Giuliana, davanti a lei, stava facendo il suo ingresso nella chiesa.

Altea ricordava che lavorava in città, che aveva trovato un buon lavoro e la sorprese vederla proprio lì.

«Ciao» salutò timidamente, Altea.

«Che ci fai qui?» le chiese Giuliana.

«Io... dovevo vedere una persona» tartagliò.

Giuliana corrugò le sopracciglia, senza smettere di sorridere. Altea sapeva che la sua amica si era accorta che c'era qualcosa di strano. Giuliana era sempre stata una ragazza sveglia, attenta.

«Capito» disse senza insistere, ma analizzando la sua amica con sguardo indagatore.

«Tu, invece?» le chiese Altea. «Non è orario di lavoro questo?»

Sei.

«Oh, sono passata perché il mio capo ogni due settimane mi manda a fare delle commissioni per suo conto qui alla chiesa.»

Altea sprofondò in un baratro nero. Poté sentire le guance che si incavavano, le mani che sudavano e l'aria divenne improvvisamente rarefatta. Le varie immagini di vetro colorato ora sembravano demoni pronti a divorarla, a saltare fuori e balzarle addosso. Le parole di Padre Flavio le riecheggiavano in testa: "Non è la prima volta che Silvio manda una giovane donna ad occuparsi dei nostri affari. Proprio pochi giorni fa è venuta una ragazza più o meno della sua età, ma lei mi aveva portato l'ultima somma."

«Che tipo di commissioni?» chiese con un filo di voce.

Giuliana si avvicinò a lei, come se non volesse farsi sentire, anche se non c'era nessuno in quella chiesa oltre loro, nemmeno Padre Norman, che era rientrato dopo averle dato l'acqua santa.

«È un uomo molto generoso. Ogni due settimane fa' delle donazioni alla chiesa.»

Altea deglutì. «Come si chiama il tuo capo?»

Gli occhi di Giuliana si corrucciarono un po'. «Quelli nella casa nella quale lavoro lo chiamano Dante.»

Ad Altea cedettero le ginocchia e la bocca le si aprì in un singhiozzo strozzato. Giuliana la sorresse prontamente in vita e la fece sedere su una panca.

«Cos'hai? Ti senti male?» le chiese preoccupata.

Altea scosse la testa e si passò una mano sulla fronte per asciugare il sudore freddo.

«No io... deve essere un calo di zuccheri.»

La sua amica la guardava con apprensione, facendole dolci carezze dietro alla schiena.
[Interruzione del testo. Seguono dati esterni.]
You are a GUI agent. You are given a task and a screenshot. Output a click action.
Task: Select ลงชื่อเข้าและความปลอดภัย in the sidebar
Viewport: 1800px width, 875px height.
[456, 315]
«Andiamo a prendere qualcosa in un bar, ti va?»

Altea guardò l'amica di rimando, cercando di mascherare il più possibile la preoccupazione e ricacciando indietro le lacrime, ignorando il groppo alla gola che le doleva.

«Quindi questo Dante... sembra una brava persona» indagò.
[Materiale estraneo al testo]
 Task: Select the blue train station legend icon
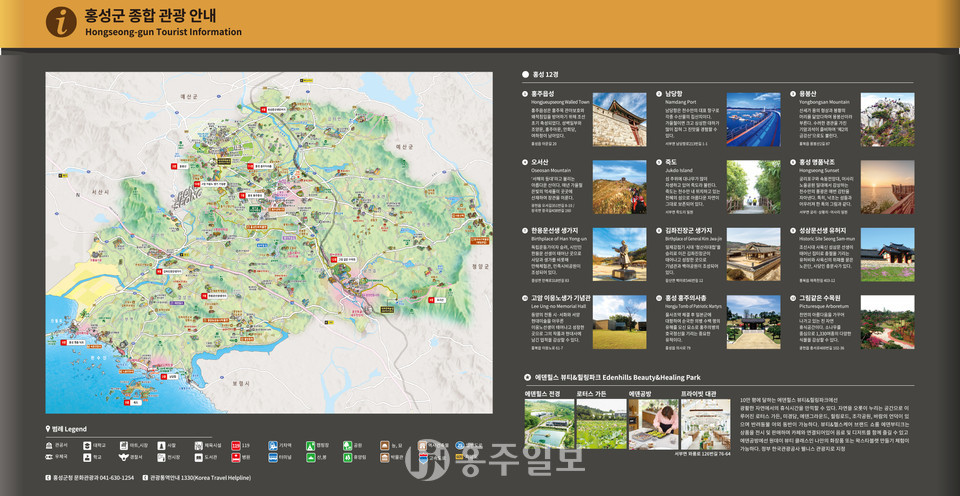(273, 445)
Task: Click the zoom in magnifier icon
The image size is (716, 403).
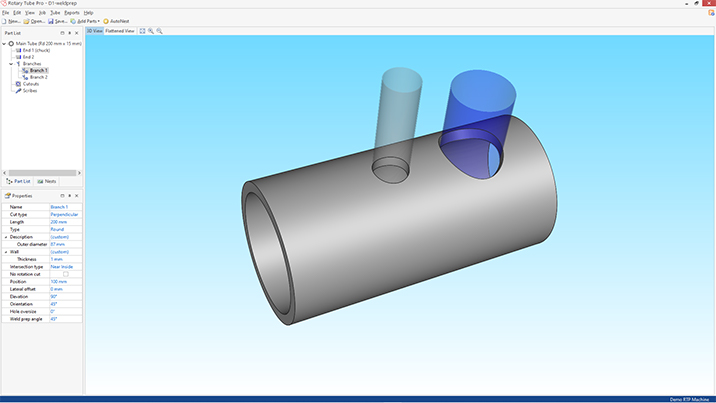Action: click(151, 31)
Giuliana alzò le spalle. «Io non l'ho mai visto, ma sembra che sia lui il proprietario della casa della famiglia per la quale lavoro, quindi a questo punto credo che loro gli paghino l'affitto e che lui ne prenda una parte da versare in beneficenza. Però si, credo sia una brava persona se fa beneficenza, no?»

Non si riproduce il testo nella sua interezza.